流式细胞周期检测是一种常见的检测细胞增殖情况的方法之一，细胞在不同周期时，其内的DNA含量不同。碘化丙啶（PI）作为一种核酸嵌入型染料，能够进入固定后的细胞中，与细胞内的核酸结合，其荧光强度与DNA含量成正比。通过流式细胞仪检测不同细胞中的荧光强度，从而判定不同组别中细胞周期发生的变化。

用途

检测不同组别或处理对某种细胞周期的改变。

材料与仪器

【器材】
流式细胞仪、移液器、枪头、离心管、离心机、流式细胞仪、水浴锅、流式管、滤头；
【试剂】0.25％ 胰蛋白酶溶液、PBS、RNA酶、PI染液、70％ 乙醇溶液（建议提前放入负二十预冷）；

步骤

1.以肿瘤细胞为例，将正常生长的对照或处理组肿瘤细胞计数，每组取2×105-3×105个细胞铺板，待细胞贴壁后，将正常培养基替换为无血清1640培养基，同步化20 h，使得所有细胞都进入相同的细胞周期时期；同步完后，将培养基重新替换为正常含血清培养基，继续培养24 h；

2.用不含EDTA的胰酶将细胞消化，收集细胞，300 g，离心3 min；用吸引器去除培养基，用PBS清洗细胞一次，再次300 g，离心3 min；去除PBS，用提前预冷的70%酒精重悬细胞沉淀，4℃固定过夜；

3．4℃，1000 g，离心3-5 min，去除酒精，用PBS清洗3遍，最后一遍去除PBS；加入300 μL PBS，轻轻吹打，重悬细胞沉淀，加入相应量的Rnase至终浓度100 μg/mL，37 ℃水浴锅中消化30 min；

4．上机前加入PI（5 mg/mL）至终浓度50 μg/mL，避光孵育15 min；孵育完后，过300目细胞筛，上机检测；

5.分析数据。

注意事项

1. PI为致癌物质，避免用手直接接触。

2. 细胞数目应该达到2x104个，细胞数目过少影响实验结果的准确性。

3.铺板的细胞数量以收获细胞时有足够的生长空间来动态调节，现在的流式细胞仪灵敏度很高，不需要太多的细胞。

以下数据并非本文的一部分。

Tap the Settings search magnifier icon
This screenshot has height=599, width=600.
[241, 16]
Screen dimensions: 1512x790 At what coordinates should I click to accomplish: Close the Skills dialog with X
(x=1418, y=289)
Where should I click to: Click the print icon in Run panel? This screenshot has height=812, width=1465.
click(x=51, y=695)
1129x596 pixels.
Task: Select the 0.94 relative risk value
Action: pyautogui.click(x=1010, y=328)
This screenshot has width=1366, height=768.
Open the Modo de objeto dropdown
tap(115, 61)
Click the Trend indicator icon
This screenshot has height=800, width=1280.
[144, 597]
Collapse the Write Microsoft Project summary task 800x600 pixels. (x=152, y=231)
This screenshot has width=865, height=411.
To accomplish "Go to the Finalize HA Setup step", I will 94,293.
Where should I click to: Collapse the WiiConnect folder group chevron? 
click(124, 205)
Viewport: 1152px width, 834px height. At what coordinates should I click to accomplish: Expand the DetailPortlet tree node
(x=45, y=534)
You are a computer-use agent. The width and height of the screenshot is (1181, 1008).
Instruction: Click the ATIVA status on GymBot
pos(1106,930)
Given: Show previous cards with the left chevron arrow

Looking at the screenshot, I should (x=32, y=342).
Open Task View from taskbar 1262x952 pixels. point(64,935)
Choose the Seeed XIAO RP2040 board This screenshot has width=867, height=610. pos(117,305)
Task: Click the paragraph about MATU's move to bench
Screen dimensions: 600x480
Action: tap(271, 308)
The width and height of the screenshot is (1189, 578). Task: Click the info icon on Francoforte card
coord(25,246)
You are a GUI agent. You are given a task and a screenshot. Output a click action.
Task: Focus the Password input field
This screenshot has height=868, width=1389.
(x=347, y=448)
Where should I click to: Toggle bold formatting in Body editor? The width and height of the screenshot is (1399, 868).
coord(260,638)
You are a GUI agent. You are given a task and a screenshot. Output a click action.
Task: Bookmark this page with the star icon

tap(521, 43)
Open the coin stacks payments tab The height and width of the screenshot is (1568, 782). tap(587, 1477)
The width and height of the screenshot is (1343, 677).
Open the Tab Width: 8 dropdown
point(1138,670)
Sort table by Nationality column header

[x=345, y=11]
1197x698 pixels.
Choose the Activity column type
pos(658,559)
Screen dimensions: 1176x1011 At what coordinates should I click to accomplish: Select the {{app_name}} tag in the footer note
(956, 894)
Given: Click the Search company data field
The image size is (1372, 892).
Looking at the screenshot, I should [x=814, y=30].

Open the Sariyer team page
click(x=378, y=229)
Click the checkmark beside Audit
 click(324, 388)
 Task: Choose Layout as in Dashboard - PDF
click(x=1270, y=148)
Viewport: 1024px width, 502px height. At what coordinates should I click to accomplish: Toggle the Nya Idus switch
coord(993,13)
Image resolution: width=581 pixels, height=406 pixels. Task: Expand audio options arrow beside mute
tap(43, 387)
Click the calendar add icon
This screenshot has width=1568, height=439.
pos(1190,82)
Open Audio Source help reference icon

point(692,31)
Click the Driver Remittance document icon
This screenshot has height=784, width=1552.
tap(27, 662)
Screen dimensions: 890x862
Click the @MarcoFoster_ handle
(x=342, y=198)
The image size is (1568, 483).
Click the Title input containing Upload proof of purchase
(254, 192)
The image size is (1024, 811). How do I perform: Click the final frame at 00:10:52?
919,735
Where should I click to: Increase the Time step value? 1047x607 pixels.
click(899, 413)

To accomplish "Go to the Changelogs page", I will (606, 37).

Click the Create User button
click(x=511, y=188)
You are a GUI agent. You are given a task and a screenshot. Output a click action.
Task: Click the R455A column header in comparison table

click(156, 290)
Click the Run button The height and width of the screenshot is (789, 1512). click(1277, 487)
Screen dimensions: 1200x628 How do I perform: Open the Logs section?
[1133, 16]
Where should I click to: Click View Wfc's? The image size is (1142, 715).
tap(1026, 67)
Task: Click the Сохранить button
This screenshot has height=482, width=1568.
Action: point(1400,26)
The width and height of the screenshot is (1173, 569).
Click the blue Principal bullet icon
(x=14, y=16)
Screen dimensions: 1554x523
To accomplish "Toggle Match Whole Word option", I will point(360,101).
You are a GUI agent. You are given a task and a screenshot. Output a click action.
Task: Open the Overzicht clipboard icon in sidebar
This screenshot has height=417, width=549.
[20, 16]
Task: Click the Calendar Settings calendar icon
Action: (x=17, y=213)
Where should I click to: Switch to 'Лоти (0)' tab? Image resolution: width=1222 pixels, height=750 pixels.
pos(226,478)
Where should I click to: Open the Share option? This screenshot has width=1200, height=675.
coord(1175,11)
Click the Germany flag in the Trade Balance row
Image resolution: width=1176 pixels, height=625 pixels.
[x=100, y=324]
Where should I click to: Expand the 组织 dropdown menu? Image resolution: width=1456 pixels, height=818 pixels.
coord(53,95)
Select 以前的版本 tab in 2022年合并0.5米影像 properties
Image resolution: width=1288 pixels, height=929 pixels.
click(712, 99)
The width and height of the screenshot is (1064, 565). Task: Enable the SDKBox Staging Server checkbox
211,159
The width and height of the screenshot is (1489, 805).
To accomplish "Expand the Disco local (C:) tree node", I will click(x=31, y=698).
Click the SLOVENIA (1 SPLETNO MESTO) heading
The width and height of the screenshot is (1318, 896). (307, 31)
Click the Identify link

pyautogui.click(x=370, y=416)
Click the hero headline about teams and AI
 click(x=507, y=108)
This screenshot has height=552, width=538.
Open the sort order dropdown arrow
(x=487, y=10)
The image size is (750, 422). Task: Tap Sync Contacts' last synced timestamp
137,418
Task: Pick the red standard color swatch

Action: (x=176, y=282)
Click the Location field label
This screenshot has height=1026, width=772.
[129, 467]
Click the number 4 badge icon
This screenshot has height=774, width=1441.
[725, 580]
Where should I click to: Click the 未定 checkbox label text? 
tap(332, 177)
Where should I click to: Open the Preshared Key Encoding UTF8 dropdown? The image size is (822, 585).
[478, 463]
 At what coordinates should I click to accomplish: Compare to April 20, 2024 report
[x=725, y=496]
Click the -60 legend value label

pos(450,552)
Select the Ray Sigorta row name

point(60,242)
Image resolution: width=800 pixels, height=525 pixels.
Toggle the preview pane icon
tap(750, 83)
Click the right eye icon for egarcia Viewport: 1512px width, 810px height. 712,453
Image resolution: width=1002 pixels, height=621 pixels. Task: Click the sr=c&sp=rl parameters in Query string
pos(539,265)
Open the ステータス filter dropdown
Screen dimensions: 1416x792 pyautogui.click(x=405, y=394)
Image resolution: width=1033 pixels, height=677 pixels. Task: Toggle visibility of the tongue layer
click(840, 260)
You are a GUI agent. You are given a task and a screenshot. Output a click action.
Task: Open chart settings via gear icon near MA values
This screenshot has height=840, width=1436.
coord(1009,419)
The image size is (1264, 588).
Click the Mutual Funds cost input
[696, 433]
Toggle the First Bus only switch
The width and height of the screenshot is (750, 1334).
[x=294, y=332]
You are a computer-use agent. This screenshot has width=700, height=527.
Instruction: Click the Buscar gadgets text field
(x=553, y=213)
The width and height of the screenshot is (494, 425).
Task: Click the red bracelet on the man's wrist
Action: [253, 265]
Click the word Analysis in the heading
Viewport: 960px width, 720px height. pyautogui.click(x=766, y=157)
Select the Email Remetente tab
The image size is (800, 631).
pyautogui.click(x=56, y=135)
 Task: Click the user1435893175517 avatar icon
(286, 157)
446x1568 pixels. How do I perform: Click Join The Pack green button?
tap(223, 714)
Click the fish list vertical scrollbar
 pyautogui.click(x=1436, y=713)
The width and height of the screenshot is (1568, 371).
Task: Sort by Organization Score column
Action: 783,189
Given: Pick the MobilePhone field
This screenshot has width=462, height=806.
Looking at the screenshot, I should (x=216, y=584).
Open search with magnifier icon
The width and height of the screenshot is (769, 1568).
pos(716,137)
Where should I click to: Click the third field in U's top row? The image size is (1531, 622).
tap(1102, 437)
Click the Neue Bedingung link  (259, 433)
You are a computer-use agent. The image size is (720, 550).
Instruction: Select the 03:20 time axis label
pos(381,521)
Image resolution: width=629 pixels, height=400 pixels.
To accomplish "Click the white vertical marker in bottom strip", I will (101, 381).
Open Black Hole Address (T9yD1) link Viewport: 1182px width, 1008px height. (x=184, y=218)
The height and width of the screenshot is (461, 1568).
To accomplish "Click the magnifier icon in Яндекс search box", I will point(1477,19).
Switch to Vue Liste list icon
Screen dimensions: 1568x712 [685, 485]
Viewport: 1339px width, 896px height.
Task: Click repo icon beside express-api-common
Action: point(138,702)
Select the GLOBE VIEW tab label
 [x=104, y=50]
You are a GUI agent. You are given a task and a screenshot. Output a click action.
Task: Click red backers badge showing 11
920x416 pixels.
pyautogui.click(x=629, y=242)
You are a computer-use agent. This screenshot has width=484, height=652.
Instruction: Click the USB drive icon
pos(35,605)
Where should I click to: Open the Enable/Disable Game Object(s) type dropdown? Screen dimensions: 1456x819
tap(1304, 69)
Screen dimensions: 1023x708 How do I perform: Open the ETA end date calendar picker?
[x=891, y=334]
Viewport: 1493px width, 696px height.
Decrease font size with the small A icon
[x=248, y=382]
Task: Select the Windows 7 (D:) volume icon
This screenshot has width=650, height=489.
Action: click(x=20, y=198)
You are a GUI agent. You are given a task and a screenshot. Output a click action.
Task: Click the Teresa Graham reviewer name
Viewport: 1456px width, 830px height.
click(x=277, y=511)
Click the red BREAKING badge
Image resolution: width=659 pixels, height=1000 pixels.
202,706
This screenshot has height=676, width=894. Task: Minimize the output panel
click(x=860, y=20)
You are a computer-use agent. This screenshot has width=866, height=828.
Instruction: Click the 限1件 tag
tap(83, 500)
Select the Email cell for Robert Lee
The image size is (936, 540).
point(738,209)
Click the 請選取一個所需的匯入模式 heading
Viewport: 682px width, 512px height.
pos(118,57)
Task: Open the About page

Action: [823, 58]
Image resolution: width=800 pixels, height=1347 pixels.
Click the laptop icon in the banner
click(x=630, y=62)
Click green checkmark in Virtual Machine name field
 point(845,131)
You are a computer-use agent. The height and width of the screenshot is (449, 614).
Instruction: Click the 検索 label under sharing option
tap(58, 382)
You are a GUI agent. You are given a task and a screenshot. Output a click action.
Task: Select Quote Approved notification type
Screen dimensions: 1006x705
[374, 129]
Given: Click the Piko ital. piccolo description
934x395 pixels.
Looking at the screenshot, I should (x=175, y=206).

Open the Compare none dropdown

4. 在制备时，要清洗干净酒精，特别注意清洗过程中细胞的损失。离心次数不宜过多，防止细胞丢失。

5. 可以用未处理的细胞调试流式细胞仪。

6.胰酶不加EDTA

常见问题

Q:酒精固定后细胞难以沉淀下来，导致细胞丢失较多；

A:可适当延长离心时间和转速。